Excerpt from a dataset
((
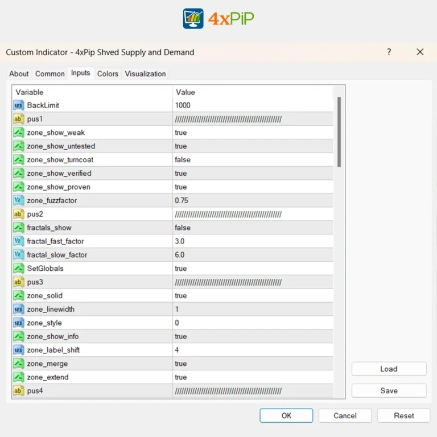Switch to the Colors tab
Image resolution: width=437 pixels, height=437 pixels.
(108, 74)
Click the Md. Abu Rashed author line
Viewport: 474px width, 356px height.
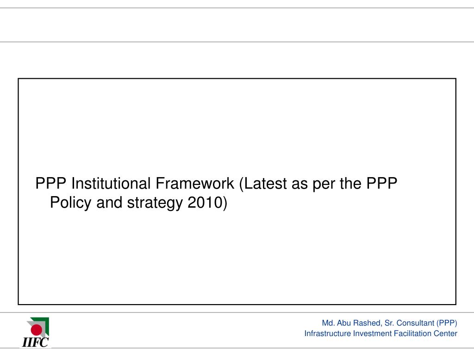click(389, 323)
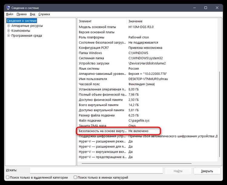Open the Вид menu
Screen dimensions: 227x185
[33, 14]
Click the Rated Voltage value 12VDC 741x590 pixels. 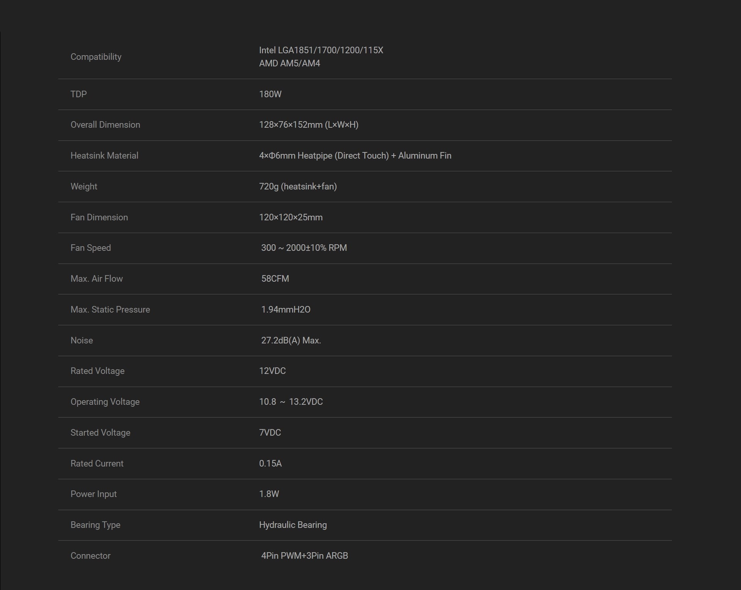(x=272, y=371)
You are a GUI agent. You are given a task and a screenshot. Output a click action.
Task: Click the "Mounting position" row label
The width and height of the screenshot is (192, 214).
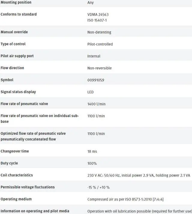16,2

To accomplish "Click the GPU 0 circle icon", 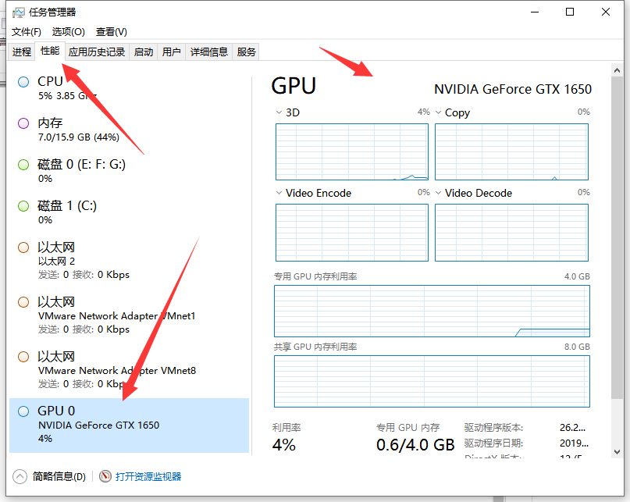I will click(x=23, y=411).
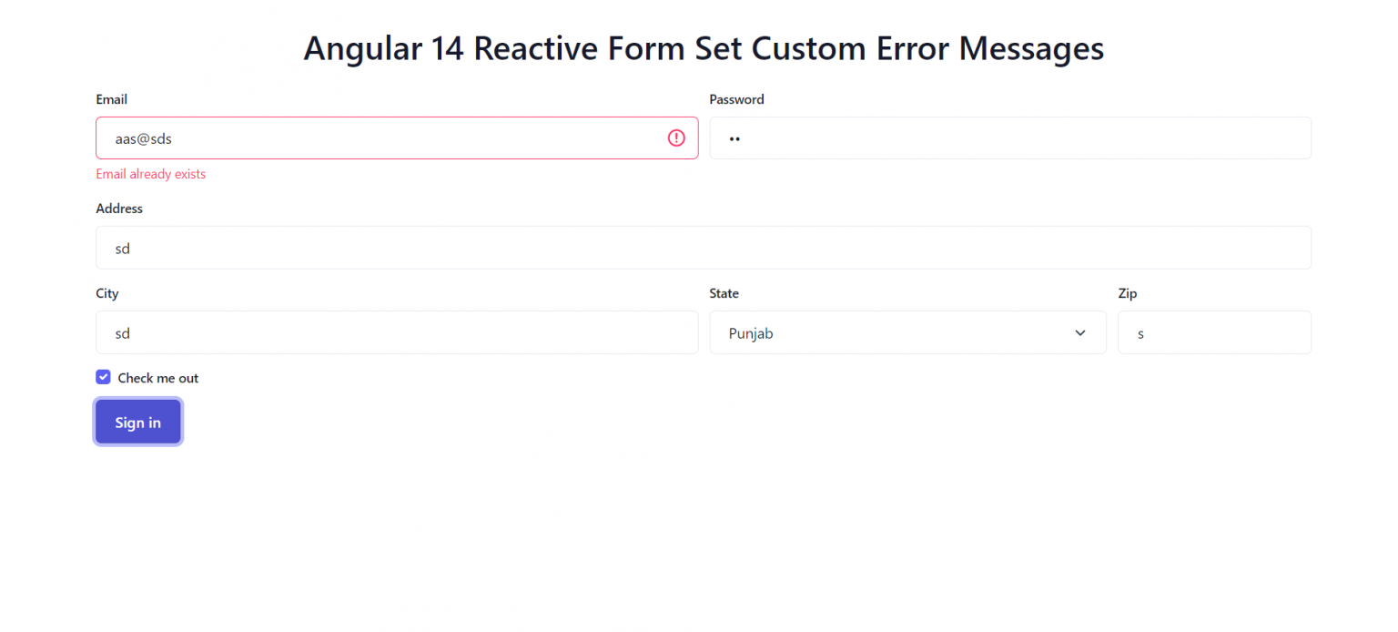
Task: Toggle the Check me out checkbox
Action: 103,376
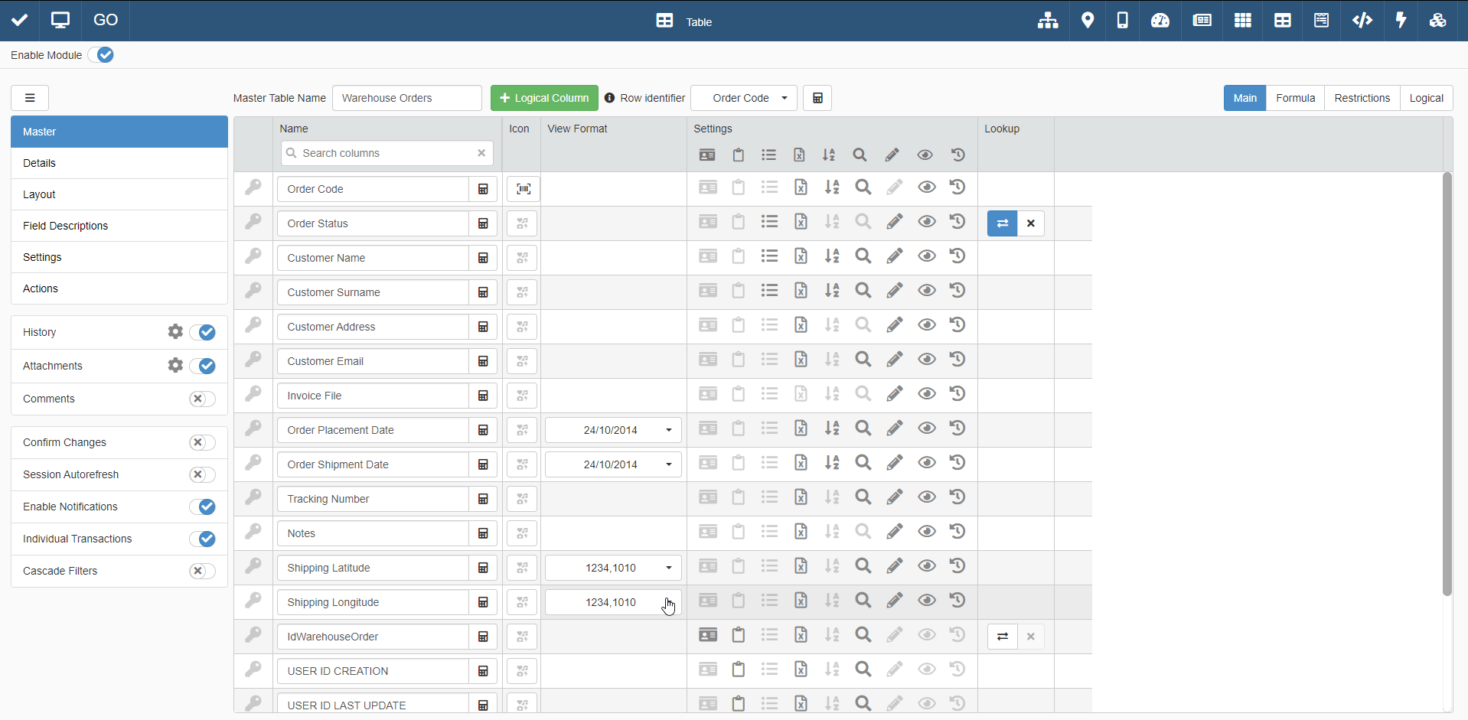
))
◆ **What is expected**
Return each line of the data above that contains the word "height".

◆ **Complete response**
Image resolution: width=437 pixels, height=437 pixels.
Viewport: 474px width, 356px height.
The width and height of the screenshot is (192, 214).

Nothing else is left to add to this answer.